E o rasgo orante de Isabel mostra a união de vida entre Cristo e Maria (bendita és Tu e bendito é o fruto do teu ventre) e, por conseguinte, de objeto da atenção orante dos crentes. Isabel, repleta do Espírito de Sabedoria e Ciência, da Piedade e Conselho, do Entendimento e Fortaleza e do Temor de Deus (Sacrum Septenarium) não se limita a chamar bendita a Maria, mas relaciona o seu louvor com o fruto do ventre de Maria, que é bendito pelos séculos dos séculos. Maria e Jesus estarão sempre intimamente unidos. Os momentos mais prodigiosos da vida de Jesus transcorrerão – como neste caso – em total união com sua Mãe, a medianeira de todas as graças: “Esta união entre Mãe e Filho na obra da Salvação – diz o Concílio Vaticano II – manifesta-se desde o tempo da conceição virginal de Cristo até a sua morte” (LG 57-58).
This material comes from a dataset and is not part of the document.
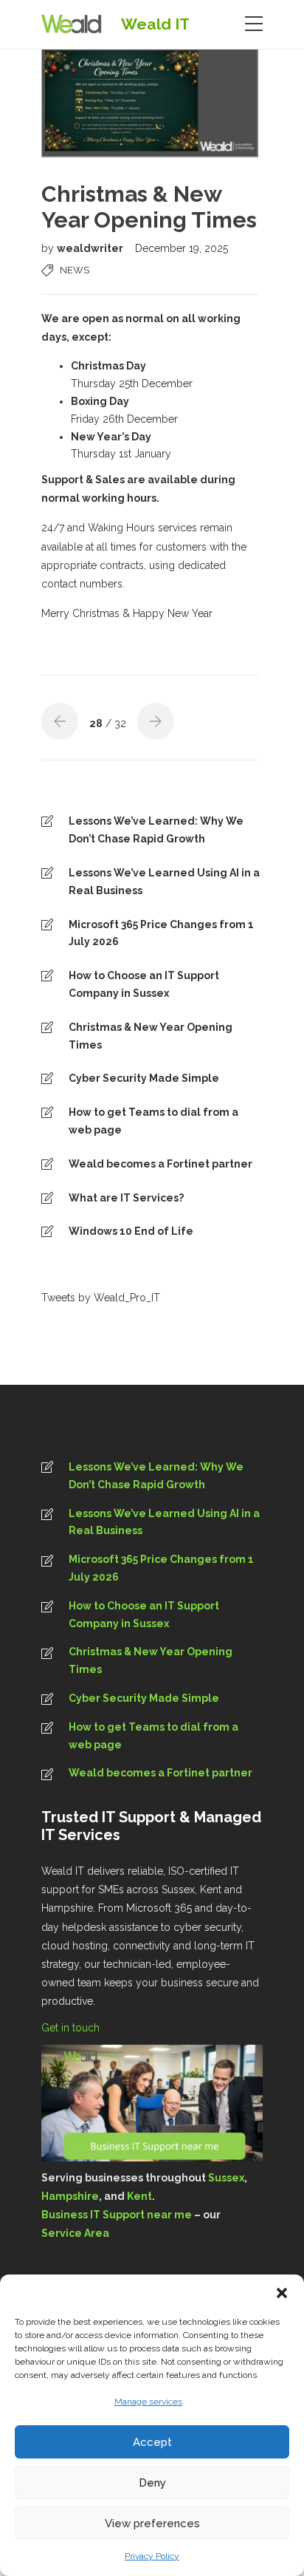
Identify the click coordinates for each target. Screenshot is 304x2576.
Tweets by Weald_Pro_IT (100, 1298)
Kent (139, 2196)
Outra lição da visita de Maria parece ser a do estilo habitual da ação divina junto das criaturas humanas: regra geral, Deus não intervém diretamente, mas mediante os seus agentes, suas outras criaturas. É através do anjo ou através de Maria e de Isabel que Deus oferece a instrução da profecia e da fé, da oração no Espírito e da leda solidariedade para com o próximo. O nosso Deus é um Deus escondido ou misterioso (Is 45,15), que prefere agir mediante as causas segundas.
Manter a fé como dom de Deus – por que o homem anseia, que o homem assume e a que o homem adere – e robustecê-la no quotidiano não é tarefa isenta de risco. Tudo parece tão trivial ou tão necessário, tão dependente do nosso esforço ou de lei meramente natural, que somos tentados a esquecer que é Deus quem inculca em nós toda bem-querença e boa ação (cf Fl 2,13): Sem mim, nada podeis fazer (Jo 15,5) – diz taxativamente o Mestre. Seríamos desatentos e mesmo insensatos – quiçá infelizes – se não descobrirmos a mão amorosa de Deus, o seu desígnio insondável tanto nos eventos extraordinários como no devir sereno das horas de trabalho ou de lazer, da vida familiar ou da vida social. Para o crente, tudo é obra da Providência em articulação com o necessário esforço humano.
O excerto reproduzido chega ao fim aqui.